WHAT YOU WILL DO — Please repeat every entry exactly as given, apart from dropping the images.

=== Begin Enclosure ===

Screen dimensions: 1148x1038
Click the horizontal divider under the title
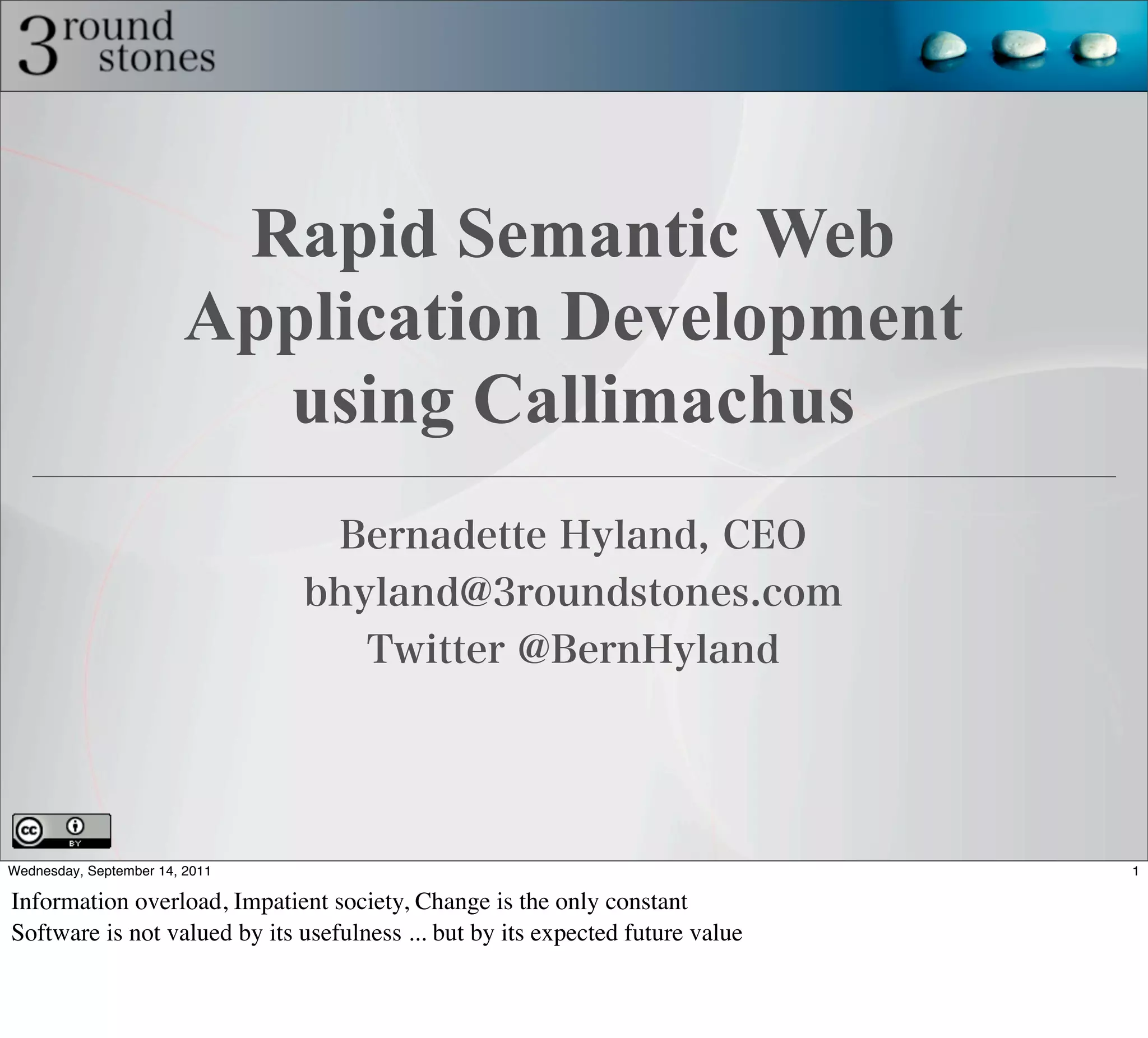(x=573, y=476)
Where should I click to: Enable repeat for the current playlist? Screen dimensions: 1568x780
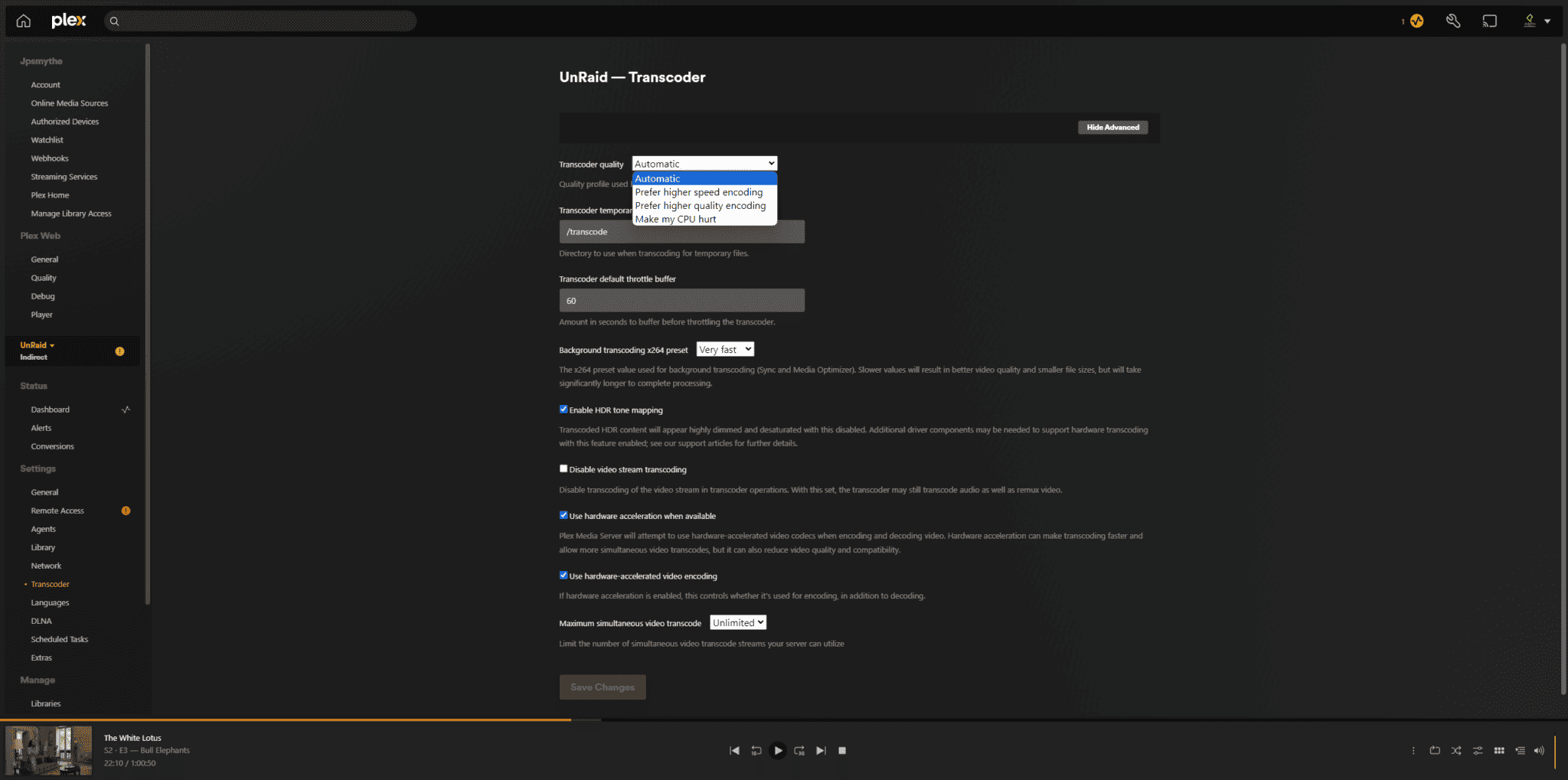(1435, 751)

=== End Enclosure ===

COMPLETED EXERCISE —
Screen dimensions: 1148x1038
Click the horizontal divider under the title
(x=573, y=476)
Where should I click to: Enable repeat for the current playlist? Screen dimensions: 1568x780
(1435, 751)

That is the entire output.